Identifying the causal polymorphisms underlying a GWAS peak is notoriously difficult [17, 18]. However, because the phenotypes associated with the polymorphisms just described are so specific (multi-dimensional mCHH on hundreds or even thousands of specific TEs throughout the genome), it is possible to confirm the causal involvement of genes by comparison to mutant phenotypes. Specifically, we compared the estimated allelic effects of NRPE1’, CMT2b’, and CMT2a’ on 9,228 TEs with the effects of knock-out mutations for 86 genes involved in gene-silencing, including NRPE1 and CMT2 [13]. The correlation between natural allelic effects and knock-out mutation effects for these genes was high, with the specific TEs significantly affected by the NRPE1’ allele in GWAS also being affected by the nrpe1-11 loss-of-function allele, and TEs significantly affected by the CMT2a’ and CMT2b’ alleles in GWAS also being affected by the cmt2 loss-of-function allele (Fig 3, S3 and S4 Figs).

Fig 3. The allelic effects of NRPE1’, CMT2b’, and CMT2a’.

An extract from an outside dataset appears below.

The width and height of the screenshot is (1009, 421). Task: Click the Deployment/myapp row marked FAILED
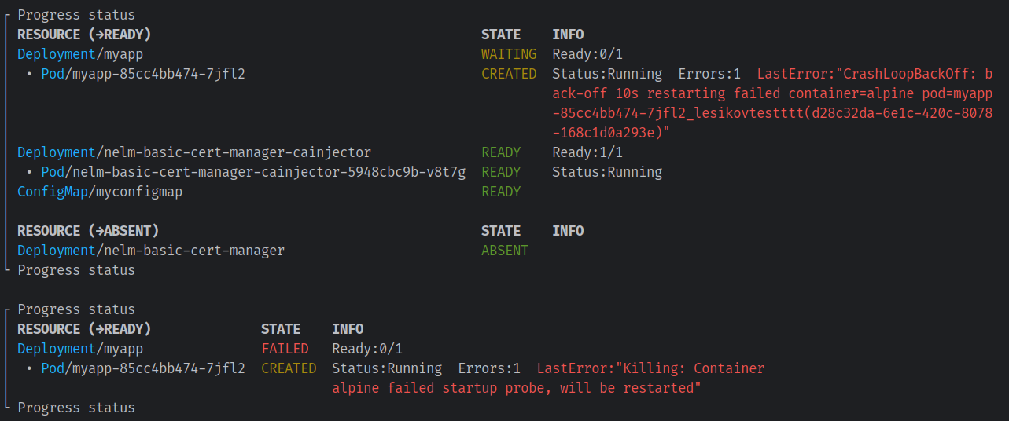click(x=80, y=349)
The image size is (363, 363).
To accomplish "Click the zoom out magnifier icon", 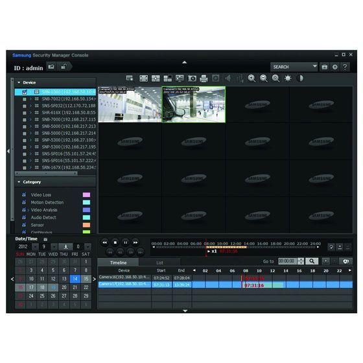I will [x=263, y=78].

(A) Comparison of the alleles to loss-of-function mutations of the corresponding genes. Note that CMT2a’ increases mCHH levels relative to the reference allele. Scatter plots show correlations of differential mCHH levels (DML) induced by alleles and mutants for each TE. DML for alleles was estimated as average differences of mCHH levels between lines carrying reference and non-reference alleles, whereas for mutants it was estimated between wild-type and the nrpe1-11 or cmt2 loss-of-function. Colors of dots in the scatter plots show the significance of the allelic effects as -log10p-value in GWAS. Density plots on Y and X-axis show distributions of the allelic effects for TEs. (B) Manhattan plots of cis peaks for CMT2 expression (n = 665; leaf tissue under 21°C) and effects of CMT2 alleles. Horizontal lines show the threshold (p-value 5% Bonferroni correction), and identified SNPs in meta-analysis for mCHH variation of TE families were labeled (FDR < 20%). Boxplot shows CMT2 expression of lines carrying reference or CMT2a’ alleles. *** indicates p-value < 0.01 (Welch’s t-test).

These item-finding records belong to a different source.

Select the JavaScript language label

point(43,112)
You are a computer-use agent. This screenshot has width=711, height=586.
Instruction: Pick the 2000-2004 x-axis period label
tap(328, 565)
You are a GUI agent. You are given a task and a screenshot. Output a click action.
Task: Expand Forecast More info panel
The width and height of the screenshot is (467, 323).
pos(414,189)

Furthermore, the phenotypic correlation between CMT2b’ and cmt2 was much stronger than the correlation between CMT2b’ and any other gene knockout (Fig 4), effectively confirming the causal role of CMT2—the alternative explanation would be that the identified non-synonymous polymorphisms in CMT2 affect methylation via a closely linked unidentified gene that mimics the highly specific phenotypic effects of CMT2 much better than any of the 85 other analyzed genes in these well-studied pathways. The correlation between the effects of CMT2a’ and cmt2 is notably weaker, perhaps because this allele affects expression like a moderate overexpressor (Figs 3B and 4). This may be worth exploring further.

Fig 4. Comparison of the effects of mCHH variation associated with 13 natural alleles to variation induced by knocking out 86 different genes involved in DNA methylation.

The heat map shows Spearman’s correlation coefficients between SNP- and mutant-associated DMLs across 9,228 TEs. Both rows (mutants [13]) and columns (SNPs found in GWAS; see Fig 1, S2 and S3 Tables) have been clustered by similarity in DML pattern.

NRPE1’, by contrast, is clearly less specific, and showed strong correlations with loss-of-function phenotypes of nine genes in the RdDM pathway (including, of course, NRPE1 itself). However, since none of these genes, nor any other plausible candidate, is located near NRPE1 (S5 Fig), it seems reasonable to assume that the non-synonymous polymorphisms in this gene, particularly in RNA polymerase domain, cause a phenotype similar to knocking out NRPE1 [19], rather than by somehow regulating an unknown member of the RdDM pathway (S5 and S6 Figs). The relative lack of specificity of NRPE1 can also be seen from the comparison of natural alleles and knock-out mutations. Whereas variation at CMT2 affects only a subset of TEs, variation at NRPE1 affects all TEs, albeit to different extents (Fig 3).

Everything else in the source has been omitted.